Mi vida llegaba a su fin, lo supe sin temor a equivocarme cuando por trigésimo segunda noche consecutiva, volví a soñar que el cuervo negro que tengo tatuado en mi pecho se separaba de mi piel para volar por toda la habitación, mientras graznaba ebrio de felicidad.
La duración del suceso siempre era de, exactamente, treinta y tres minutos. La misma edad que acababa de cumplir la primera de las noches que soñé con el cuervo.
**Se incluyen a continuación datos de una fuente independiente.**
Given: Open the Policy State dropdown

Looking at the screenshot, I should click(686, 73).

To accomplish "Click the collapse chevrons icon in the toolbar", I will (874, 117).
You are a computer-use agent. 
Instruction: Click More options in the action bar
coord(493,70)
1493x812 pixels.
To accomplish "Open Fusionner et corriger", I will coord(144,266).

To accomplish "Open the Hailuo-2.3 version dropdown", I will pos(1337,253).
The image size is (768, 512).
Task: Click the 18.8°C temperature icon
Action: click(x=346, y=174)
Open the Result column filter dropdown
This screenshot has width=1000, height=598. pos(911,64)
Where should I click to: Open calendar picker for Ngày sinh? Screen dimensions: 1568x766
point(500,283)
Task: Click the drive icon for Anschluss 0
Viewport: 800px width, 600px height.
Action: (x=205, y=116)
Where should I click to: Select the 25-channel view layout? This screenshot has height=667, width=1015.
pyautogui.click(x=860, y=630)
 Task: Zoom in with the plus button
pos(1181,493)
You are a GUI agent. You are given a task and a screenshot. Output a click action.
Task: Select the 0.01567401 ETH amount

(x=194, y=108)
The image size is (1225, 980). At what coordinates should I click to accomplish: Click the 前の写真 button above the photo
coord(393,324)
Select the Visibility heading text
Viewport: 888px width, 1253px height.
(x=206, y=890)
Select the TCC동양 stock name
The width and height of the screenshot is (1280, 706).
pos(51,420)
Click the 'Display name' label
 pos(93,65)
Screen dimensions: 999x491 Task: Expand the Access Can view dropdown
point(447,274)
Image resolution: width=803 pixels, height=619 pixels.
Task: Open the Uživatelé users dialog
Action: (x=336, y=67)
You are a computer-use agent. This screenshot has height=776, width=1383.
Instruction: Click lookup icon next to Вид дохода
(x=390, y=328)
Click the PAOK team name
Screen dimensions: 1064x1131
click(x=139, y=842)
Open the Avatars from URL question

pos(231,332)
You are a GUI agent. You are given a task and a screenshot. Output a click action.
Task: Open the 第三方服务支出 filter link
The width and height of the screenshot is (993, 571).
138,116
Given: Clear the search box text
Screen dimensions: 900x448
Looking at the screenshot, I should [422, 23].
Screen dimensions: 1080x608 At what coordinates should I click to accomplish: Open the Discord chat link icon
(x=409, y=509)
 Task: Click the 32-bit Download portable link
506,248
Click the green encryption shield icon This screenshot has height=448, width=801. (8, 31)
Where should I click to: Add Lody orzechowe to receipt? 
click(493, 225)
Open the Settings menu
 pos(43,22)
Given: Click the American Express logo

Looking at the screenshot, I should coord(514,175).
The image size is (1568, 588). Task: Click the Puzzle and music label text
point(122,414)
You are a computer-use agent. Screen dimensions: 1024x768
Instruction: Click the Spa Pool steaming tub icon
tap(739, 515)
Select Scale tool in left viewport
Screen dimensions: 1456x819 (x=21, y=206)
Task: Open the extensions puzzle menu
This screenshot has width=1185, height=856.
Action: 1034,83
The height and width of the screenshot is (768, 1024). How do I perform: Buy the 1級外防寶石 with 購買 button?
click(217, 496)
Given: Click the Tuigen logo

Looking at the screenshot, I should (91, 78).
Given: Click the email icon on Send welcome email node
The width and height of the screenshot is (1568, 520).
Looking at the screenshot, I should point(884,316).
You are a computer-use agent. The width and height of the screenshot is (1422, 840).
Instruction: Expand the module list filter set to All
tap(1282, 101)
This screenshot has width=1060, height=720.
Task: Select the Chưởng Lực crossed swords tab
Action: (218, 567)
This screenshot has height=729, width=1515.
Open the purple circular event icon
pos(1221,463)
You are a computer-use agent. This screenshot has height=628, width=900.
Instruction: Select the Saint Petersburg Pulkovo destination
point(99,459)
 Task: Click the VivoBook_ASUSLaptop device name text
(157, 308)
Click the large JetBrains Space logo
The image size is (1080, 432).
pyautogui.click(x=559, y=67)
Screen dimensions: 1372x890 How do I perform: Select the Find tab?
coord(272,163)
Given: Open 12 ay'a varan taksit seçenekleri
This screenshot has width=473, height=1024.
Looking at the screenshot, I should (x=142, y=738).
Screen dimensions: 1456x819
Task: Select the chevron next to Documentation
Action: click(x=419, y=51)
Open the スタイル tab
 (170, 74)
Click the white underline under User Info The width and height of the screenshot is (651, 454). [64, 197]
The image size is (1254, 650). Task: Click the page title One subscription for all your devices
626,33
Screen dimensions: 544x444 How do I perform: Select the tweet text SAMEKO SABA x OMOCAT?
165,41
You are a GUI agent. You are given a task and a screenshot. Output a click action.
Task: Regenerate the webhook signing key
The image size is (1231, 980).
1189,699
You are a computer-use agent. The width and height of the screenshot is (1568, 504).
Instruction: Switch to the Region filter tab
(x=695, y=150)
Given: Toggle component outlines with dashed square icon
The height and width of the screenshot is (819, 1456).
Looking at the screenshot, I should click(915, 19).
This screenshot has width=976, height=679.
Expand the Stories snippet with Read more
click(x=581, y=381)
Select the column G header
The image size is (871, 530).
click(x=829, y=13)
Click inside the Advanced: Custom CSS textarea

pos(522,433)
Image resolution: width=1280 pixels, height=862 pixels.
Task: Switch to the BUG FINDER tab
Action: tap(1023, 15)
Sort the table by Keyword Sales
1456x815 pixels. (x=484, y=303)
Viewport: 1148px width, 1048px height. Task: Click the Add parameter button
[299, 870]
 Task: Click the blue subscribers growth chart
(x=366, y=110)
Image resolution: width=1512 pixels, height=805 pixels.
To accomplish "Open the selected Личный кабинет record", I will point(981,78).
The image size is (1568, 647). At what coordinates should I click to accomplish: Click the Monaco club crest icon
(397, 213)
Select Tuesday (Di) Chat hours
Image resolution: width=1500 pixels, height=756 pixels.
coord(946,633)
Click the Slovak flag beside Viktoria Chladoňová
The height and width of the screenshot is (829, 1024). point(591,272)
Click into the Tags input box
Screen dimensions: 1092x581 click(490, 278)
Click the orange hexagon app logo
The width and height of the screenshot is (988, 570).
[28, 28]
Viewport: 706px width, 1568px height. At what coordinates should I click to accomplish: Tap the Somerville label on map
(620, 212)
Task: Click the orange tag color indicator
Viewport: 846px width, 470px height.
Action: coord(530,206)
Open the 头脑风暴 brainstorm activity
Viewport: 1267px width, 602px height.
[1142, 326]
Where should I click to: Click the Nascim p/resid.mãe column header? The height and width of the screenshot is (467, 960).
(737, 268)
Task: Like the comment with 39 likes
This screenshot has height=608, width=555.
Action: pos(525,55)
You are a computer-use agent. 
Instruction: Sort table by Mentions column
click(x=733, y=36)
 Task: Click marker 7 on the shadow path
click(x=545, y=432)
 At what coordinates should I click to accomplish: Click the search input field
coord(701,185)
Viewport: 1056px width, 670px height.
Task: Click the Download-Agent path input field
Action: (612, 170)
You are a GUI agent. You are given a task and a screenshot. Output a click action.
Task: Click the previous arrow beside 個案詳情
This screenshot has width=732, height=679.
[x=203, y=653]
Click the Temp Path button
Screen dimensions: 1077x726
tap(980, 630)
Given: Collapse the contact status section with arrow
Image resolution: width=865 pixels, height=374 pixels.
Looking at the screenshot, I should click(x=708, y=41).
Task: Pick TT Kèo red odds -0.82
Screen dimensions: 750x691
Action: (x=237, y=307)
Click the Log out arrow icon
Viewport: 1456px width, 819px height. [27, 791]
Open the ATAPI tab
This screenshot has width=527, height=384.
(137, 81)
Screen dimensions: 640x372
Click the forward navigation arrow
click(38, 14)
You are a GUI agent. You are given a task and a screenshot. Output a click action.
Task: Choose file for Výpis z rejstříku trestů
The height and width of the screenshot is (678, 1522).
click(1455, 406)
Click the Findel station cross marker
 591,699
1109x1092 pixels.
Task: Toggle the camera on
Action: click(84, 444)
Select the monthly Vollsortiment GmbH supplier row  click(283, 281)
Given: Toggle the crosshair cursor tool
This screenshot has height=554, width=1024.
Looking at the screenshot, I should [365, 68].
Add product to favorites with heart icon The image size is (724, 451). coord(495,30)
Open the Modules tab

Todas las noches me despertaba a las tres y veinte minutos, con los músculos agarrotados, consciente de cuanto sucedía en mi dormitorio, pero sin poder hacer el más mínimo movimiento.
Mientras sentía como el cuervo se arrancaba de mi cuerpo y echaba a volar, yo, aullaba de dolor, sin que ningún sonido cruzara mis cuerdas vocales.
A las tres y cincuenta y tres minutos el cuervo escapaba de la habitación por una de las ventanas, hacia la libertad que yo le negaba estando en mi piel, lo más extraño es que siempre había una ventana abierta, a pesar de que yo las cerraba a conciencia antes de irme a dormir.
La trigésimo tercera noche quien usó la ventana para volar fui yo.